**Task description**
All lines from the entries below that contain the string "computer" should be copied out.

**Data provided**
----------------------------------------
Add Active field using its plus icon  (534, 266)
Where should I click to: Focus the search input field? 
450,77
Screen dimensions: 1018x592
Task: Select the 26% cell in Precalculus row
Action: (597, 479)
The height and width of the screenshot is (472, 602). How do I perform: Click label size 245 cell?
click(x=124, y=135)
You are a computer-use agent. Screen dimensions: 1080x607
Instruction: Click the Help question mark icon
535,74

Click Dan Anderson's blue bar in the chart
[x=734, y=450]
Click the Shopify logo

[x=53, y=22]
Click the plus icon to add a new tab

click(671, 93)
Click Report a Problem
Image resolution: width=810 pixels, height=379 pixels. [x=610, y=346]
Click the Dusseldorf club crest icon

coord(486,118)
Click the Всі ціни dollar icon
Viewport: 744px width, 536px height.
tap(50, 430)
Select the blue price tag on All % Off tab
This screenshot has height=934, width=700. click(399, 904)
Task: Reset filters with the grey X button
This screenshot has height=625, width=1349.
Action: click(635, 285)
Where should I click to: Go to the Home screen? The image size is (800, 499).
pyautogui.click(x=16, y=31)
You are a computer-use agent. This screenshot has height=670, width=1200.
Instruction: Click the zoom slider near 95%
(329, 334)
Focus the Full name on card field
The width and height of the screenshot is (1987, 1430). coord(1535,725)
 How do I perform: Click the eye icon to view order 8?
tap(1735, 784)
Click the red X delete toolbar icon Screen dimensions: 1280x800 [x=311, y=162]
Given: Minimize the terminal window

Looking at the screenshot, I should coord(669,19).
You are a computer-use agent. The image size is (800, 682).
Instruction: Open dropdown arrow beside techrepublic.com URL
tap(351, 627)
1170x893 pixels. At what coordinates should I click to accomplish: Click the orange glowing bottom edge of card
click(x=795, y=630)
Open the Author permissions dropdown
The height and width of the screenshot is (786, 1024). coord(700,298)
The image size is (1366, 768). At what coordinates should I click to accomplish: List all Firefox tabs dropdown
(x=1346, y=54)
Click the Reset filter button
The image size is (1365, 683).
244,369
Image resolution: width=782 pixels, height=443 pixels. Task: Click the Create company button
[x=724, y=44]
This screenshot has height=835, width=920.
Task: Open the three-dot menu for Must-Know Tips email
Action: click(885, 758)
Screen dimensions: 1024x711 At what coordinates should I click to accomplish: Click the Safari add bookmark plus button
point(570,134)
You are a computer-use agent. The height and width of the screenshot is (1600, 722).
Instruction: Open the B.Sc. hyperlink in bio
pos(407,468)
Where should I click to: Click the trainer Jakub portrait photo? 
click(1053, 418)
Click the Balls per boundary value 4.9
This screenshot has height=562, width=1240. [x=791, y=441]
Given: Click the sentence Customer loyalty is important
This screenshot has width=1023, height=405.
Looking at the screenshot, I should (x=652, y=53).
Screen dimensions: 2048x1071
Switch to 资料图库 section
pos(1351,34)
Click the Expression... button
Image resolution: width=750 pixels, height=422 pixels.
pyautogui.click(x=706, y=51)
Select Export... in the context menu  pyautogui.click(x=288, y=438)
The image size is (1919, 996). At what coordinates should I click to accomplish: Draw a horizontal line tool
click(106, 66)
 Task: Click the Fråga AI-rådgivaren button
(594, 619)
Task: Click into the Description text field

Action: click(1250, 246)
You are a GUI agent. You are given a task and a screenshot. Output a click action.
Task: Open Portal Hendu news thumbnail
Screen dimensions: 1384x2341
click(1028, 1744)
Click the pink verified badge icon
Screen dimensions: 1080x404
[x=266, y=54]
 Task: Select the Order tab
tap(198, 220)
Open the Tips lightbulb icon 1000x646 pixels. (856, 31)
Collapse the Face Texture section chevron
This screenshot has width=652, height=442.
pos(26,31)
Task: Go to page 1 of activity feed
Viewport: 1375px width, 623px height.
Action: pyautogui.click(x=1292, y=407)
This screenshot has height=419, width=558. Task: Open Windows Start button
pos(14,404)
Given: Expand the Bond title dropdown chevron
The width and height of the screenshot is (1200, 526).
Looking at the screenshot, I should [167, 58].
----------------------------------------
**Answer for the task**
You are a computer-use agent. Screen dimensions: 1080x607
You are a computer-use agent. This screenshot has height=670, width=1200.
You are a computer-use agent. The image size is (800, 682).
You are a computer-use agent. The height and width of the screenshot is (1600, 722).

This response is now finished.